Tracheal intubation is the placement of a flexible plastic tube into someone’s windpipe (the trachea) to ensure the patient can continue to breathe. Intubation is often needed in the operating room and in high-risk situations in emergency wards or intensive care units. But if the procedure is not done properly, or the patient is particularly vulnerable because of age, it can cause internal damage.
Leveraging the capabilities of 3-D printing, the pair was able to create an inexpensive prototype for an intubation tool that improves on current devices, and whose novel design is intended to help patients who are difficult to intubate. Liu and Zhu say traditional prototyping methods would have cost them upwards of $10,000.
Current intubation devices require the physician to estimate the shape of the patient’s trachea before inserting the tool.

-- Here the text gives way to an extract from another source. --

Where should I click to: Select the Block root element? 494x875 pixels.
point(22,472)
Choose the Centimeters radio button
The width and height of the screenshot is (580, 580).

If the shape is not gauged correctly, the device must be withdrawn and adjusted – all while the patient is not breathing. Liu and Zhu’s prototype is equipped with a steerable tip that would enable physicians to adjust the angle of the tip as they go to compensate for any errors in their initial prediction.
“We were designing a tool with the steerability of a bronchoscope and the malleability of a stylet,” says Liu, who recently began a master’s degree in biomedical design at Johns Hopkins University. “Our device allows physicians to dynamically steer the intubation tube while it is inside the patient’s throat.”
The project began as a final assignment for a course run through U of T’s Institute of Biomaterials and Biomedical Engineering. Students in the course worked in teams to tackle real-world biomedical engineering problems submitted by industry and health-care professionals, as well as by professors looking to solve a particular problem.
Working with Dr. Sherif Eskander, the pair developed the tool to the point where it was ready for mannequin trials, in which it performed extremely well. Currently, Dr. Eskander and the inventors are working with other experts to perfect the design. Liu and Zhu, who is doing her masters of engineering at U of T, say they see a market for their tool among anesthesiologists in the U.S. and Canada.